Coach Chris Fagan, like many of his contemporaries, is big on themes, and Neale let the landscape in on the one "Fages" has been rolling out most as the side look to claim their third straight premiership, for the second time in their short history.
"We've had 'dancing on thin ice', 'run towards the fire', and at the moment, "Fages" is loving the Braveheart themes in being brave, and really taking the game on."
Neale is a major part of one of the league's most heralded midfield units, and make no mistake, their dominance in the centre square is playing its part in the Lions' resurgence, too.
The incredibly deep unit is first for clearance differential, and first for scores from centre ball-up, with one beneficiary in Kai Lohmann praising the work of the unit after his recent, five-goal outburst.

"When we defend really well, and squeeze out, we make it really hard for these teams to get through us, and we all get rewarded up the ground,” Lohmann said.
"It helps when we're winning clearance. When we can get it forward and get one-on-ones ahead of the ball, it's really dangerous."
And most ominously, there are pieces to return. The Lions have managed their current form while using 35 players - five more than Fremantle, four more than Geelong and and two more than Sydney.
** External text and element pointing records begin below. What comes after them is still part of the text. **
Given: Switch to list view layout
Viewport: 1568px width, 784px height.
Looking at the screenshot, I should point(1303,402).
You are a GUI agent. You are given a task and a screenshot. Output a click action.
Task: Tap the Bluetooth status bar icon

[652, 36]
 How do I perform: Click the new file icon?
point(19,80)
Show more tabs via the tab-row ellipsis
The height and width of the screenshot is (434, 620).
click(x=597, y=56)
Two of the side's best kicks, two of their most potent architects, most renowned for unlocking defences, are Dayne Zorko and Keidean Coleman, the latter of whom made his welcome return via the VFL on the weekend.
Gun midfielder Hugh McCluggage is still missing, Oscar Allen and Lincoln McCarthy can't get a look in, and touted draftees Sam Marshall and Dan Annable have improvement ahead of them.
What a club and what a system Chris Fagan, Danny Daly, and Dom Ambrogio have built. Who could bet against it claiming a third straight flag? Not me.